• _WHAT NEEDS TO BE DONE_: Quote the notes on public library planning below word for word, starting at the words "45) Public libraries" and ending after "[city name] business.".

• _QUOTED TEXT_:
+ + + +

42) Demographics are not destiny. You need to know what they are, but you also need to know what people want…what their dreams are. You will be more credible to the community and funders if you use other people’s data to talk about the need for services. Most library surveys are self-aggrandizing or just really poorly done. Use data from the United Way, YWCA, news agencies, chambers, planning commissions, etc.
43) Use the data that is already available in many reporting functions of your ILS. Explore how people really use the materials you give them and customize privileges.
44) If you ask most people what they want for their community, they might say, I want my kids to care about learning. I want my daughter to have opportunities I never had. I want to do something fun with my family that doesn’t cost $100. You need to know what your community says…why they live there, what makes the community distinctive, what the community’s greatest assets are.
45) Public libraries should know where they are and reflect the best of the community. The best libraries can say that they used to be in the library business, now they are in the [city name] business.
46) Libraries need to recognize that we don’t really offer all things to all people. We’ve already made choices. Libraries need to stop rationing the services people do want (think timed computers) and stop paying for things people don’t want (like databases?). We continue to think if we just marketed the services well, people would use them.

+ + + +

• _PROVIDED MATERIAL_:
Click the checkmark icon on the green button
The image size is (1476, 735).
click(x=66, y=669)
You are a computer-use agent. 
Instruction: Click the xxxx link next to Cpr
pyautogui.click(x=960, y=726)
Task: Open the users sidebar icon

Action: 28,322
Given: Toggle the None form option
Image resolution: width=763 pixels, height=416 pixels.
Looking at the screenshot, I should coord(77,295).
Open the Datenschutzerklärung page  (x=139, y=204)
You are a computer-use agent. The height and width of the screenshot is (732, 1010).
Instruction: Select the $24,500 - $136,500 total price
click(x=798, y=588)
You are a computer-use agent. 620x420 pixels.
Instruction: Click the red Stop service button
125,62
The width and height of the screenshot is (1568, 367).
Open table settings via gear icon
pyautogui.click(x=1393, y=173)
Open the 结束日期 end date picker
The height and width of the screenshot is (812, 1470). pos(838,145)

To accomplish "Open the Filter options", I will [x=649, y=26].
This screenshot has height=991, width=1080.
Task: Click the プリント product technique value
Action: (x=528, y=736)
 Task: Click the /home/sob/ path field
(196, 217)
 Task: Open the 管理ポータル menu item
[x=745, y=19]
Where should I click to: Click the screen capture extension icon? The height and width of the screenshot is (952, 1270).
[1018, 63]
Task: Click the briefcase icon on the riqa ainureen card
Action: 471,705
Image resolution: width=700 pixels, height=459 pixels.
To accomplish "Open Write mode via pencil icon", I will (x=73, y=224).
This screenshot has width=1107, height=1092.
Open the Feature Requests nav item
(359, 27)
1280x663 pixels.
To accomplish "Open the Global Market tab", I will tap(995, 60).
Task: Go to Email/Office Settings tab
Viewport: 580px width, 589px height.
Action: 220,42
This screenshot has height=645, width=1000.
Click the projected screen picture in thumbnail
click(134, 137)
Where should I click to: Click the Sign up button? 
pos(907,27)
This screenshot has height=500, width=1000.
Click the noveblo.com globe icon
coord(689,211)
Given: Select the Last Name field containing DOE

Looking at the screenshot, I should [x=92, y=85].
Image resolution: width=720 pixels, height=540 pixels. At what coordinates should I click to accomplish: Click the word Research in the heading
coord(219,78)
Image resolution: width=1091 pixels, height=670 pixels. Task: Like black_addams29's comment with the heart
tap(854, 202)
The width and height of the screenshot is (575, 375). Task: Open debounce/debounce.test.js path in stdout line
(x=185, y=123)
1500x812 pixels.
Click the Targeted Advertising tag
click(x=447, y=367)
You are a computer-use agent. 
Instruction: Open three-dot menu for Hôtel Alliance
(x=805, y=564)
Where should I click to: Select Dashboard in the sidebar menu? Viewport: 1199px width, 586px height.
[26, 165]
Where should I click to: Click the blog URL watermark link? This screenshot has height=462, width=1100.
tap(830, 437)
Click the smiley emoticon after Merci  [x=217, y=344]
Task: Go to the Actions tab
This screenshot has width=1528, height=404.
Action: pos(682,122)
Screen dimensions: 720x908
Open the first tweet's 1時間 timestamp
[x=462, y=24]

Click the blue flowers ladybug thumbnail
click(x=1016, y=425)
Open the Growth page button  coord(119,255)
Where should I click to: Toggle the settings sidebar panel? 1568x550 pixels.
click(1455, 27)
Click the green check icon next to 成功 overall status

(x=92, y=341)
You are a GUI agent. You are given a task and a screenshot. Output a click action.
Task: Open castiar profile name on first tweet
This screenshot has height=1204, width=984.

+ + + +

• _SOLVED PROBLEM_:
45) Public libraries should know where they are and reflect the best of the community. The best libraries can say that they used to be in the library business, now they are in the [city name] business.